Потом я уже целево стал выискивать «голубые» кадры на голубом экране. Поднапряг меня серьёзно и один момент в начале одиннадцатого класса, когда я начал ездить по вечерам на подготовительные курсы в вуз. В полупустом одиннадцатичасовом автобусе со мной попытался познакомиться... хорошо датый (как я понял, став старше) интеллигентного вида взрослый мужчина. Конечно, я сделал морду кирпичом, но потом с удовольствием до покрасневших ушей вспоминал тихие и совсем непошлые комплименты незнакомца.

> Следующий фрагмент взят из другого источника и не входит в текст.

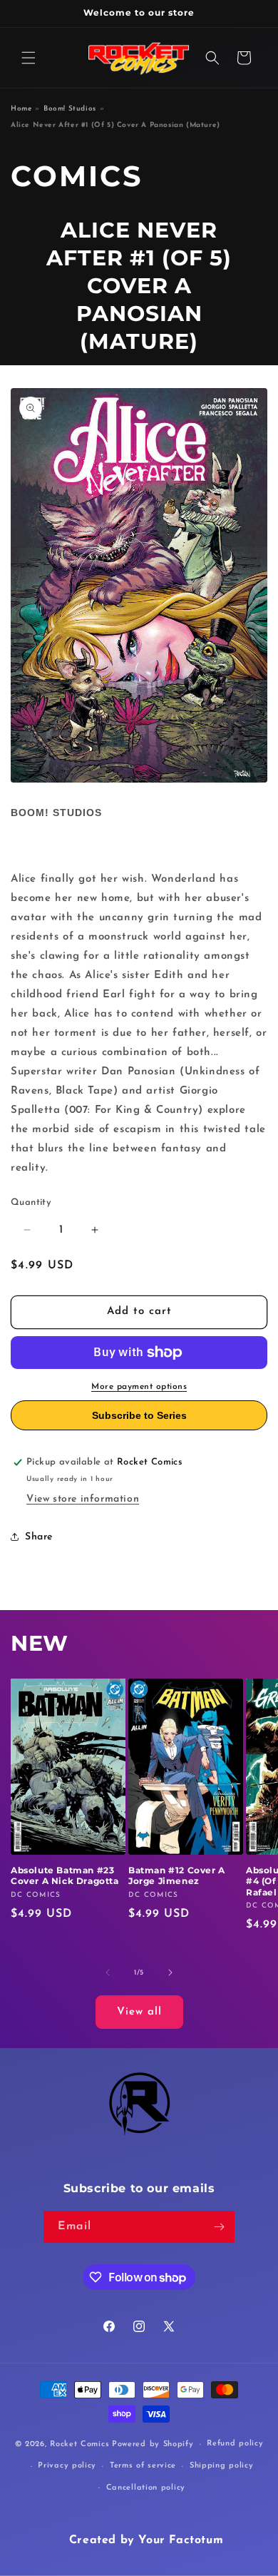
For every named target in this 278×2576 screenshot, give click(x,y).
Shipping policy (222, 2466)
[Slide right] (170, 1972)
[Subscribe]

Что-то или кто-то как будто осознанно берегли меня от темы грубого траха. Мужчина просто похвалил мои «точеные» пальцы, густые волосы и поинтересовался, что я так увлечённо читаю на английском. А читал я без малого «Портрет Дориана Грея» более чем известного своей скандальной ориентацией Оскара Уальда.
— Тебе нравится книга?
— Да.
— Тебе говорили, что ты красивый?
— Нет.
— Прости, что пристал с расспросами. Кажется, тебе больше нравится книга, чем общение со мной.
— Ничего страшного.
Про то, что я могу быть красивым, мне никто никогда не говорил раньше. Мать всегда удрученно смотрела на мой неблагородный нос, не понимая, у кого в родне я подцепил это сомнительное украшение, и давала по рукам за любые попытки заправить за уши волосы, которые обычно стригла под горшок. «Не смей, будут оттопыренные локаторы, как у твоего отца», — поясняла она, заставляя зимой нахлобучивать тугую шапку, а летом — плотную панаму. И достаточно долго, уже даже во взрослом возрасте, я соотносил свое лицо исключительно с этим неправильным носом и далеко не идеальными ушами, не воспринимая все остальное. Здесь, опять же, стоит сказать большое спасибо Свену, приложившему мегаусилия, чтобы выбить из меня детские комплексы.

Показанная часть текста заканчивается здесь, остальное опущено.